Screenshot grounding data
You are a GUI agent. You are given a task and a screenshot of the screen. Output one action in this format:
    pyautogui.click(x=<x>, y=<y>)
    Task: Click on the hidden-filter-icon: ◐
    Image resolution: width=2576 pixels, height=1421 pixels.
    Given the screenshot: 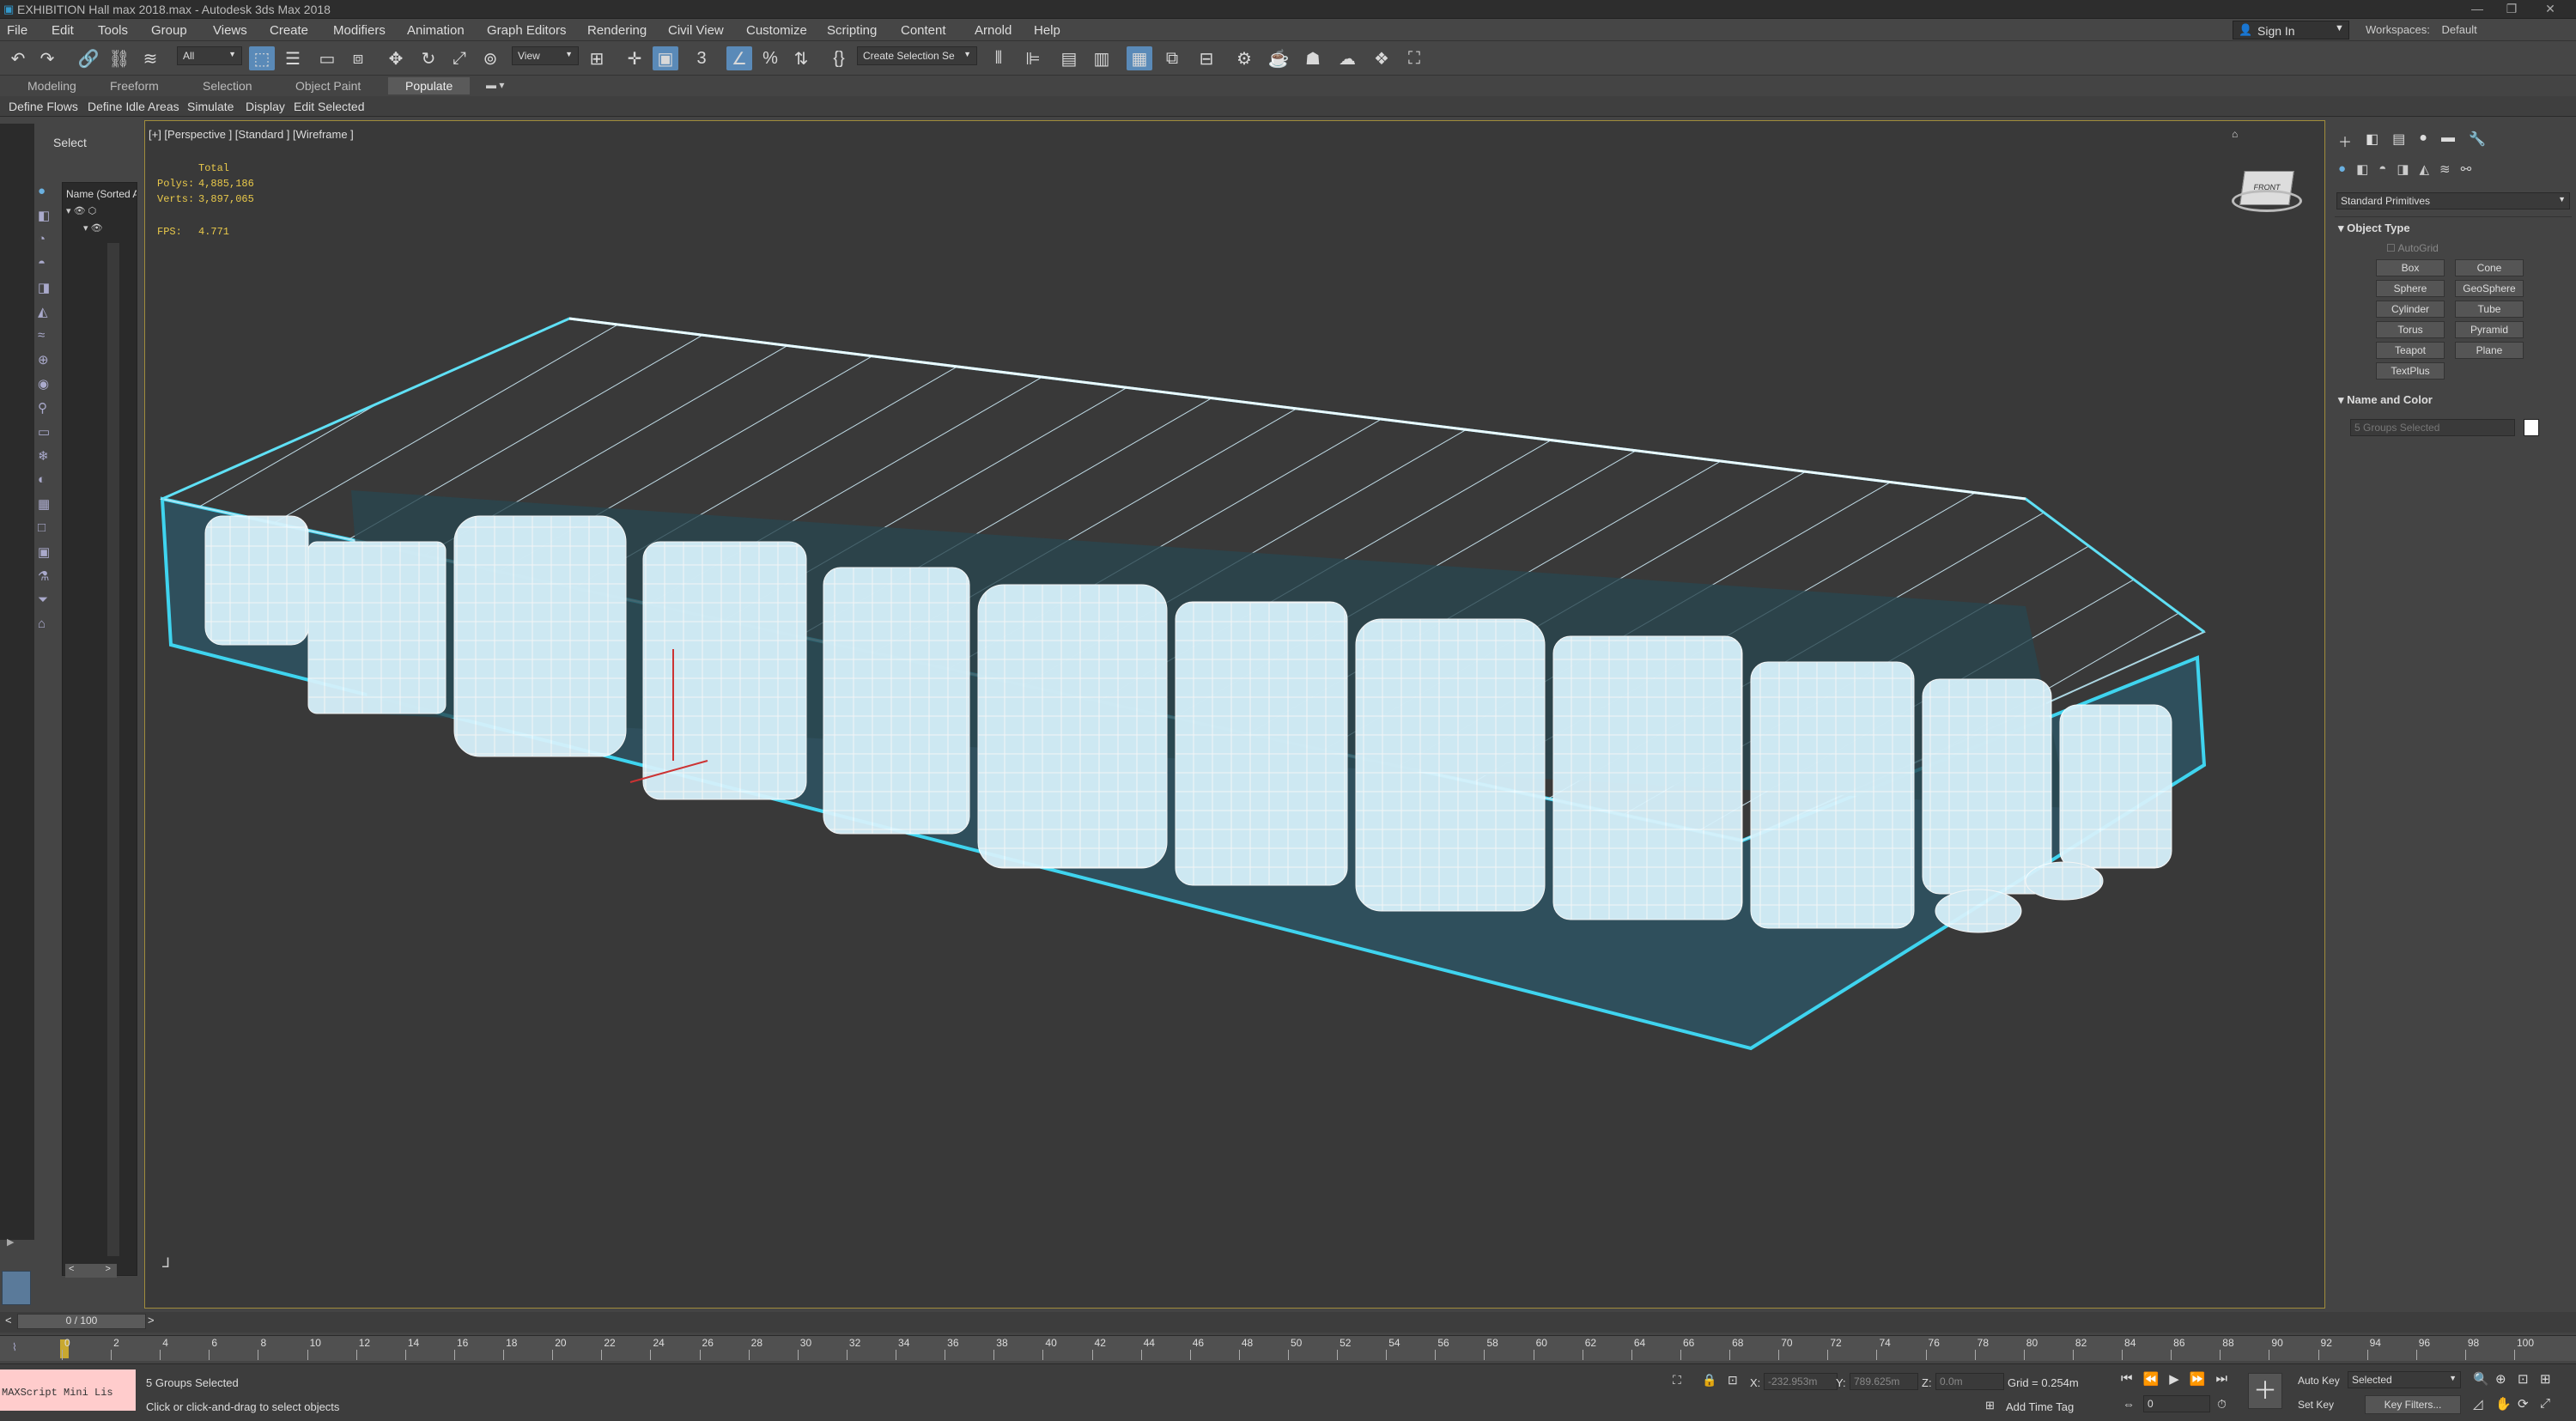 What is the action you would take?
    pyautogui.click(x=48, y=481)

- WHAT YOU HAVE TO DO:
Copy out the material again without any change, from its first line through the line containing "Image resolution: width=2576", both ends included.

- ANSWER AREA:
You are a GUI agent. You are given a task and a screenshot of the screen. Output one action in this format:
    pyautogui.click(x=<x>, y=<y>)
    Task: Click on the hidden-filter-icon: ◐
    Image resolution: width=2576 pixels, height=1421 pixels.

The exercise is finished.